TEMPO.CO, Jakarta - Ricuh di Pulau Rempang dipicu oleh upaya relokasi sepihak oleh Badan Pengusahaan (BP) Batam terhadap 16 kampung tua di sana. Relokasi itu dilakukan karena wilayah tersebut akan dibangun proyek strategis nasional disingkat PSN, yakni Rempang Eco-City.
Bentrokan antara aparat dengan masyarakat Pulau Rempang terjadi pada Kamis pekan lalu. Aparat gabungan memaksa masuk untuk melakukan pengukuran dan pemasangan patok tapal batas. Pada Senin kemarin, bentrokan juga kembali terjadi setelah masyarakat menggelar demonstrasi di kantor BP Batam.
Untuk pembersihannya, sebelum tanggal 28 September 2023, Pulau Rempang akan dipastikan kosong oleh tim terpadu yang terdiri dari Polisi, TNI BP Batam, dan Satpol PP.

▸ TUGAS YANG DIKERJAKAN
1. Tentukan apakah setiap pernyataan berikut sesuai dengan teks tentang ricuh di Pulau Rempang: (a) relokasi oleh BP Batam menyasar 16 kampung tua; (b) bentrokan kedua terjadi pada hari Kamis; (c) Pulau Rempang akan dipastikan kosong sebelum 28 September 2023. Jawab ya atau tidak, lalu kutip kata-kata dari teks yang menentukan jawaban.
2. Lanjutkan teks tentang ricuh di Pulau Rempang mulai dari kalimat terakhirnya.

▸ CUPLIKAN DATA
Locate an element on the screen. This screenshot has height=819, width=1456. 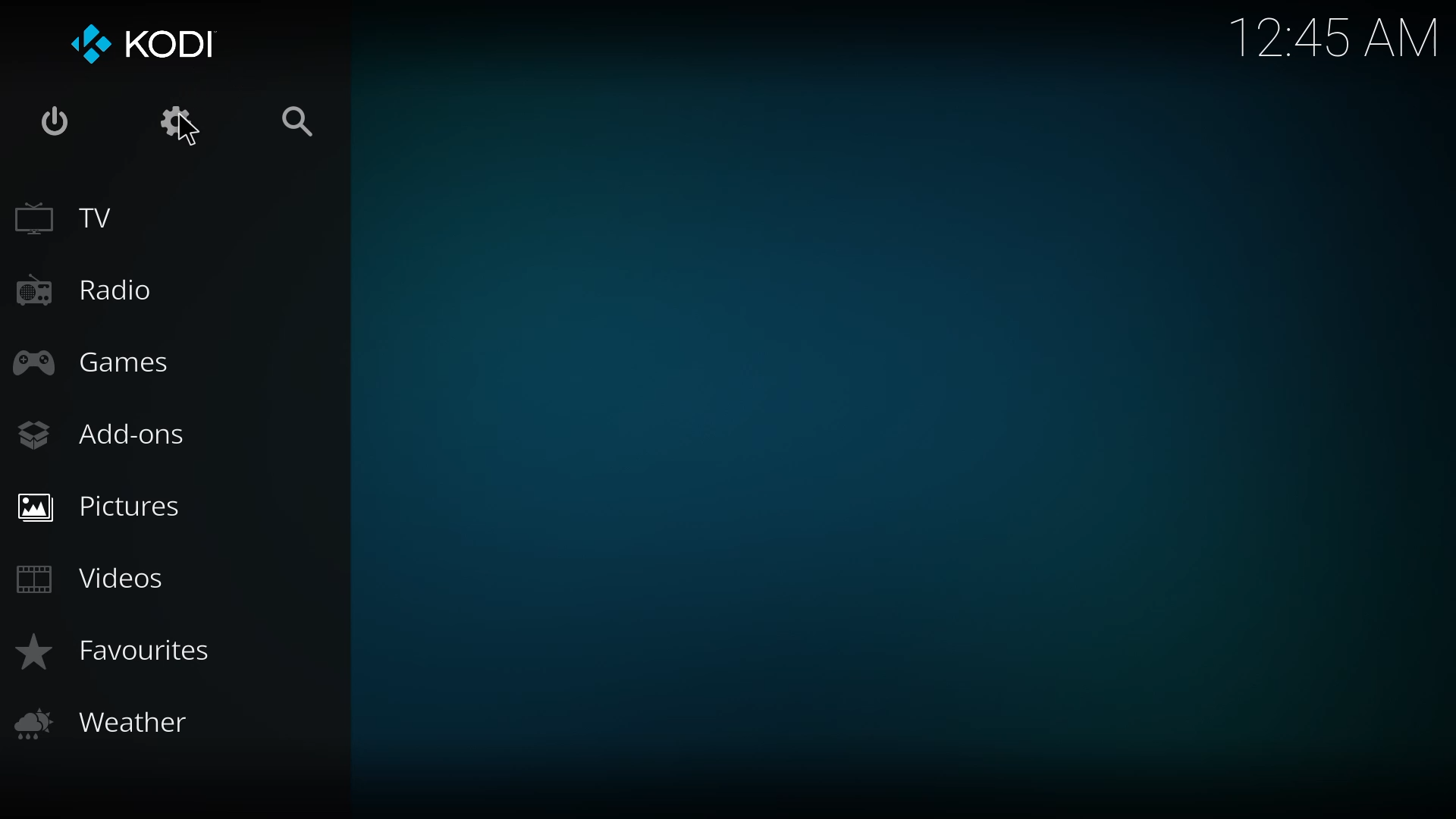
kodi is located at coordinates (153, 43).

▸ JAWABAN LATIHAN
1.
(a) Ya: "relokasi sepihak oleh Badan Pengusahaan (BP) Batam terhadap 16 kampung tua di sana"
(b) Tidak: "Pada Senin kemarin, bentrokan juga kembali terjadi"
(c) Ya: "sebelum tanggal 28 September 2023, Pulau Rempang akan dipastikan kosong"

2.
Diberitakan sebelumnya, pengosongan ini sesuai dengan yang disampaikan Kepala BP Batam, bahwa pabrik kaca akan dibangun di pulau ini. Pabrik yang akan memiliki efek polusi udara, membuat daerah ini harus dikosongkan.
“Karena bisa mengganggu pernafasan dan paru-paru, untuk warga yang berada di sekitarnya, makanya kita harus relokasi dan pindahkan” ungkapnya. Selain itu, juga dilakukan pengukuran dan pematokan untuk menentukan daerah hutan yang tidak untuk digusur.
Dilansir melalui Antaranews, masyarakat yang menempati Pulau Rempang ini tidak memiliki sertifikat, sehingga semua berada di bawah otorita Batam. Pemerintah juga menawarkan untuk mencarikan tempat tinggal baru atau relokasi yang disesuaikan dengan kehidupan mereka.
Untuk memudahkan mereka, pemerintah juga memberikan hak guna bangunan seluas 500 meter. Untuk putra putri mereka juga akan diberikan beasiswa pendidikan ke Cina, sementara untuk putra daerah dilatih untuk bisa bekerja di pabrik kaca yang akan dibangun disana.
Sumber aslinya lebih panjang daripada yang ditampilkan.